CRK: Well, I had one about 15 minutes ago...
YOU: That's probably the one that didn't go
     through then. Could you dig up the
     receipt there and tell me the exact time
     that the transaction occured?
CRK: Hold on...Okay, here it is. I made the
     sale at 7:43 pm and it was for a
     beer and some chips.
YOU: Okay, you smelly Circle K guy, I don't
     need to know all that, just the time, you
     fucking horrid bastard. What was the amount
     of the sale?
CRK: $13.94
YOU: And the account number? It'll be 13 or 16
     digits starting with a 4 or 5.
CRK: It's 4053-xxxx-xxxx-xxxx.
YOU: And the expiration date?
CRK: I don't think I should give this out on the
     phone without talking to my manager.
YOU: Well, your manager isn't there, is he? Besides,
     the date isn't important. I got the card number
     and I can just improvise on the date and cause a
     lot of damage with that alone. Thank you very
     much and have a nice day.
It's as easy as that. If you don't believe me, pick up your phone book, dial Circle K and try it yourself. After they give you a card number you can say something like, "No, that's not the one...Let me have the information off of the transaction before that..." and get a second card number on the same phone call. My record is three working card numbers on a single call. There's this Ammoco in Indianapolis that I used to call over and over every few days and get more card numbers and they all just thought it was a routine legitimate thing. "Oh, hi Bill! It's you again...Let me get my receipts..."
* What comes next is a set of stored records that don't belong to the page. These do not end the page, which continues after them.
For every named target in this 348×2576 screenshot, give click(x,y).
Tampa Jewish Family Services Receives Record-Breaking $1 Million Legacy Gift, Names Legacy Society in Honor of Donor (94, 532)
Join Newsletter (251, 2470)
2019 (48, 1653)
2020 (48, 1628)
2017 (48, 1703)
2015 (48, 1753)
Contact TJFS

The best time to call is in the evening. This is because the managers usually work in the mornings and are gone by 5pm and there's a lot of business in the evenings which means a lot of credit card transactions. If you call in the morning you'll usually end up with a manager and they aren't as likely to give you a number as an employee. (But they still do 50% of the time.) You can call on the graveyard shift in the middle of the night and talk to the stupid guy but usually there aren't many credit cards used late at night and the stupid guy can't figure out what you're talking about.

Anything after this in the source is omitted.